Reputation: 1503
Is it possible to use one delegate for several methods with different parameters somehow? I use reflection to get all the methods in a class, and I want to assign each of them a delegate and save that delegate in a dictionary with an enum as the key. This if for a remote procedure call implementation I'm working on so the enum is a command associated with a method.
Regards/Per
Upvotes: 3
Views: 2026
Reputation: 1469
You can use the Delegate.CreateDelegate
Function and pass the appropriate delegate Type (Action<>
or Func<>
) and an instance of the MethodInfo, in this case you should construct the delegate type according to the MethodInfo parameters.
Upvotes: 1
Reputation: 59101
You could make a Dictionary<MyEnum, Object>
;. After you extract the value, cast it to the appropriate delegate and invoke it.
Alternately, you could use something like the command pattern, and pass in commands rather than enumerated values:
interface ICommand
{
void Execute();
}
class SomeCommand : ICommand
{
public SomeCommand(/* instance and parameters go here */) { /* ... */ }
public void Execute() { /* ... */ }
}
class SomeOtherCommand : ICommand { /* ... */ }
If you want them to be accessible like an enum, you could make a factory class w/ static methods to create your specific commands:
class RemoteCommand
{
public static SomeCommand SomeCommand
{
get
{
var result = new SomeCommand(/* ... */);
// ...
return result;
}
}
public static SomeOtherCommand SomeOtherCommand { get { /* ... */ } }
}
Edit:
Also, not sure of your needs, but exposing a list of method calls that the user might want to make, but abstracting out exactly what gets called sure sounds like an interface:
interface IRemoteCommand
{
void RemoteMethod();
void OtherRemoteMethod(/* params */);
void ImplementedAgainstADifferentServerMethod();
}
Upvotes: 0
Reputation: 116654
You'd need a uniform way of passing them parameters.
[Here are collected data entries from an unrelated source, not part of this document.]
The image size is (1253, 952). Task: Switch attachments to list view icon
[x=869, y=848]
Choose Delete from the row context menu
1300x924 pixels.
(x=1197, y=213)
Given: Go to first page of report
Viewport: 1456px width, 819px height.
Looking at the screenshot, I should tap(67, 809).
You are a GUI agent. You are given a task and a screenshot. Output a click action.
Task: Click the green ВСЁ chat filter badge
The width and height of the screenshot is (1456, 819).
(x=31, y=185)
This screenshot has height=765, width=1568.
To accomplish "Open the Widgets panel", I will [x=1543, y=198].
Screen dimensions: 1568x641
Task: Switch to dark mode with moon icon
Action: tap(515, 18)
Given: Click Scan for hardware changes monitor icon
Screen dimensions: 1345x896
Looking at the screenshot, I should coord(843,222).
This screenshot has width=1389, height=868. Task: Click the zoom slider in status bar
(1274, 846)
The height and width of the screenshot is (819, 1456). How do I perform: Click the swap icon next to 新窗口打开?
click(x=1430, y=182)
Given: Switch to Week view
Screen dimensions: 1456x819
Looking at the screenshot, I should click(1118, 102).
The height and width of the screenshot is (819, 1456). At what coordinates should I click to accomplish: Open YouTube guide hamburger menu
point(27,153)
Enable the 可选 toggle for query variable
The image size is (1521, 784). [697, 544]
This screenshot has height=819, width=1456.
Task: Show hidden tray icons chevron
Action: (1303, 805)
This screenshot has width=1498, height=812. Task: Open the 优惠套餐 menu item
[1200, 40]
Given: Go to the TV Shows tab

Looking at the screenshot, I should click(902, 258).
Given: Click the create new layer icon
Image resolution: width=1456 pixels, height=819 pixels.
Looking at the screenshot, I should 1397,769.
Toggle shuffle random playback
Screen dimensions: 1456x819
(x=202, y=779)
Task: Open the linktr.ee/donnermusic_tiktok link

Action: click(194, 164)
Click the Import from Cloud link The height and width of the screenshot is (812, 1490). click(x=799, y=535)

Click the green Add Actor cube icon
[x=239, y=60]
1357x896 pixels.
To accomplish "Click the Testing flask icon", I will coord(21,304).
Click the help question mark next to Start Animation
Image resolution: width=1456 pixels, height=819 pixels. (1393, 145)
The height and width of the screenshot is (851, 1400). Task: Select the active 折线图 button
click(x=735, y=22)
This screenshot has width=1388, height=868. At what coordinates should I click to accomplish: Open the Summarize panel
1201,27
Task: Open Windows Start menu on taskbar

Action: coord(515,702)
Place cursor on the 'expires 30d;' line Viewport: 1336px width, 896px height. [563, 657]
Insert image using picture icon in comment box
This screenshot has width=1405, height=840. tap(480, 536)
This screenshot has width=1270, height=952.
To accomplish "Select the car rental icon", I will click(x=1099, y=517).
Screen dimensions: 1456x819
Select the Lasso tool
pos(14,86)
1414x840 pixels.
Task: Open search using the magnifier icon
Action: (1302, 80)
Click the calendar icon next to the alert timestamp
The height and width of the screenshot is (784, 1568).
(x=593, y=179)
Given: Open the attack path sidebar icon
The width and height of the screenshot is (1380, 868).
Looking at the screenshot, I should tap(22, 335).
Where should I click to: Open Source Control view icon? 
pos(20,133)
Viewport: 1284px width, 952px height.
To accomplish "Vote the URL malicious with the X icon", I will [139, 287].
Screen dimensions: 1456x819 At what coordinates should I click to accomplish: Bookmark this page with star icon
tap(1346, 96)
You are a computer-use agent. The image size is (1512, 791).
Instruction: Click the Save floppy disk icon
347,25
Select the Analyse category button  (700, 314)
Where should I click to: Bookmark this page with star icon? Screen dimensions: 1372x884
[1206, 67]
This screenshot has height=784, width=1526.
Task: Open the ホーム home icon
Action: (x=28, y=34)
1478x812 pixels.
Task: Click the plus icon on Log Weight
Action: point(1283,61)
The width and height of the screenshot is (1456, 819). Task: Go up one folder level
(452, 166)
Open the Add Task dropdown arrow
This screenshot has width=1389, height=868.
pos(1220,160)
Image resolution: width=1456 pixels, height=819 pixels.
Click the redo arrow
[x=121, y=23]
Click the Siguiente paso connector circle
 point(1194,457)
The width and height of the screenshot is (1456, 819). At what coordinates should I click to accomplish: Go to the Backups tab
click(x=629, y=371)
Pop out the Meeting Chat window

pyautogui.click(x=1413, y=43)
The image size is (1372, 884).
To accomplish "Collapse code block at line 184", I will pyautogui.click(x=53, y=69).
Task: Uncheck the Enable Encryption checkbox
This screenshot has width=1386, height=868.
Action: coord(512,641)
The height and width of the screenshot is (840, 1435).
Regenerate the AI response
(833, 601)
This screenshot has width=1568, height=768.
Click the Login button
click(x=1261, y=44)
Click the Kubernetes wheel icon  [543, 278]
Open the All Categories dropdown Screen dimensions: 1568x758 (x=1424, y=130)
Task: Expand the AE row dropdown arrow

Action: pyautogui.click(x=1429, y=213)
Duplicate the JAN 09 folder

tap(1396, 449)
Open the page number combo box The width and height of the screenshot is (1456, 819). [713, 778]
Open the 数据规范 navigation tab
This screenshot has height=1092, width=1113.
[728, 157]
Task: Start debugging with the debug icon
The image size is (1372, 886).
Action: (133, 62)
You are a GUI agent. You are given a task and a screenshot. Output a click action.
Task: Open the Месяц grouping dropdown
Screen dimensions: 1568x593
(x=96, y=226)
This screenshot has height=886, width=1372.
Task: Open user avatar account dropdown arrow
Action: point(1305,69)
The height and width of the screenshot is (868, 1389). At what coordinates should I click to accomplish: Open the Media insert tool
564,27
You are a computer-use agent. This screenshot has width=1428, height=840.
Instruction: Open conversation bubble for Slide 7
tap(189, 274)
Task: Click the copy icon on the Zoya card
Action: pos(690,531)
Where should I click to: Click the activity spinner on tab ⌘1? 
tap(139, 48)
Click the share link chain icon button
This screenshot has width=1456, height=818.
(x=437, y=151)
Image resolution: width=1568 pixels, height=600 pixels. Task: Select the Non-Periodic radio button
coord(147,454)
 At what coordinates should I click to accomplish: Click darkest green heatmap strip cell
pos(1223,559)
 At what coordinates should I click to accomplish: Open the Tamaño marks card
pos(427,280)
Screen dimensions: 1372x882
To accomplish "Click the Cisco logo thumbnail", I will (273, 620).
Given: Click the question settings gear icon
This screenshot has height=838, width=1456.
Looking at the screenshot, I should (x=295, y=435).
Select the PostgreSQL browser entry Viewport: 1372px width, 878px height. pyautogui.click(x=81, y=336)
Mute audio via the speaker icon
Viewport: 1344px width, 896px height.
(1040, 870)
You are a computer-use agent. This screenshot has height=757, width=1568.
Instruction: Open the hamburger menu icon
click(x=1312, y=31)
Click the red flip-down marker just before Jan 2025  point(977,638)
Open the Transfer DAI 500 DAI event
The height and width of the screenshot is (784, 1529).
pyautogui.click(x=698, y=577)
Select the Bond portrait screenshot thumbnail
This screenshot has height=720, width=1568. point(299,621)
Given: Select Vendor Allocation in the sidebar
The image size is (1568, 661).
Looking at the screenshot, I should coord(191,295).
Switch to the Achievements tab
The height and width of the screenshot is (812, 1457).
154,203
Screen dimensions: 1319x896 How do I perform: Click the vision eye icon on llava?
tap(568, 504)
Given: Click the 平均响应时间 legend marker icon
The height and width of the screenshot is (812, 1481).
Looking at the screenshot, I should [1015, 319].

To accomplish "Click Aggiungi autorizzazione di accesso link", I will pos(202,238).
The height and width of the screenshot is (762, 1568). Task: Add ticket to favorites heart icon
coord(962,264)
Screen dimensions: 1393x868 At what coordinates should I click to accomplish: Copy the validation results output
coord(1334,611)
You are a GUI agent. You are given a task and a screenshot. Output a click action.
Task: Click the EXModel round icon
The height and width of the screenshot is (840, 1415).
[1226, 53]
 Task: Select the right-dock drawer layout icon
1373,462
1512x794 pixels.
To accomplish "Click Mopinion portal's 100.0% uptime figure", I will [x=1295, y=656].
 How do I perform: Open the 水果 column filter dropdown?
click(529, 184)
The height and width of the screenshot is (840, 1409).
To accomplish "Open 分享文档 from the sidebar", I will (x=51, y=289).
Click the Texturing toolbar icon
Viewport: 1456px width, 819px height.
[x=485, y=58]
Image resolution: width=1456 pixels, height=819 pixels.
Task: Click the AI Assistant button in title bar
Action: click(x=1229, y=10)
That means you'd need to pass them an array of parameters. And that means you need a MethodInfo
, not a delegate.
Just store the MethodInfo
against the name in the dictionary. Then when you need to call them, use the Invoke method to make the call, passing the target object and the array of parameters.
Upvotes: 1
Reputation: 37074
If the parameter count, order and type are the same, yes.
Simply put, a delegate is just a method signature.